_Trecho para leitura:_
>>>>
Na quinta parte, Descartes apresenta algumas aplicações do seu método a questões físicas e outras relativas à medicina, onde faz uma minuciosa descrição do coração e da circulação do sangue no corpo humano. Finalmente, na sexta parte o filósofo francês explica as razões que o levaram a escrever este tratado e aquilo que ele acredita ser essencial para o progresso do conhecimento. Os três volumes seguintes ao Discurso do método (Dioptria, Meteoros e Geometria) são denominados ensaios, aos quais aplica o seu método mecanicista ou cartesiano. Observe a semiótica algébrica de Descartes na figura abaixo (constante do volume Geometria), em que a representação geométrica entre segmentos de linha forma uma expressão alternativa às expressões simbólicas de soma, diferença, produto, divisão e raiz quadrada:
Fragmento do ensaio Geometria, de Descartes.
<<<<
_Exercícios:_
**a)** De acordo com o trecho sobre Descartes, o que o filósofo descreve minuciosamente na quinta parte?
**b)** Liste todas as expressões simbólicas para as quais, segundo o trecho sobre Descartes, a representação geométrica entre segmentos de linha forma uma alternativa.
**c)** Transcreva do trecho sobre Descartes, sem nenhuma alteração, a passagem que começa em "Na quinta parte, Descartes" e termina após "Geometria, de Descartes.".

_Material fornecido:_
>>>>
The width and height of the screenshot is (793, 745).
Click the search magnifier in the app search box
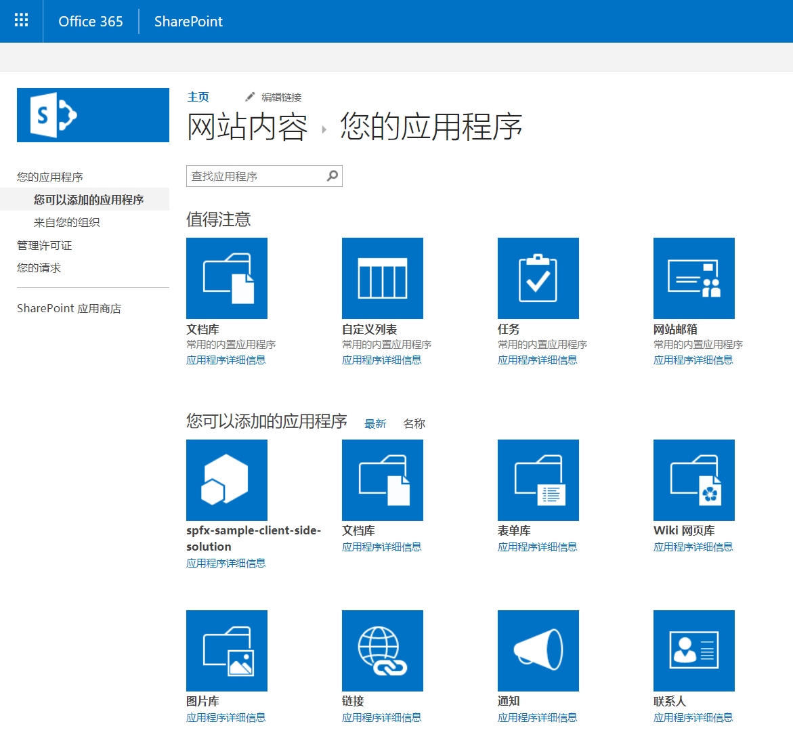point(333,175)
<<<<
_Respostas:_
**a)** O coração e a circulação do sangue no corpo humano.

**b)** Soma, diferença, produto, divisão e raiz quadrada.

**c)**
Na quinta parte, Descartes apresenta algumas aplicações do seu método a questões físicas e outras relativas à medicina, onde faz uma minuciosa descrição do coração e da circulação do sangue no corpo humano. Finalmente, na sexta parte o filósofo francês explica as razões que o levaram a escrever este tratado e aquilo que ele acredita ser essencial para o progresso do conhecimento. Os três volumes seguintes ao Discurso do método (Dioptria, Meteoros e Geometria) são denominados ensaios, aos quais aplica o seu método mecanicista ou cartesiano. Observe a semiótica algébrica de Descartes na figura abaixo (constante do volume Geometria), em que a representação geométrica entre segmentos de linha forma uma expressão alternativa às expressões simbólicas de soma, diferença, produto, divisão e raiz quadrada:
Fragmento do ensaio Geometria, de Descartes.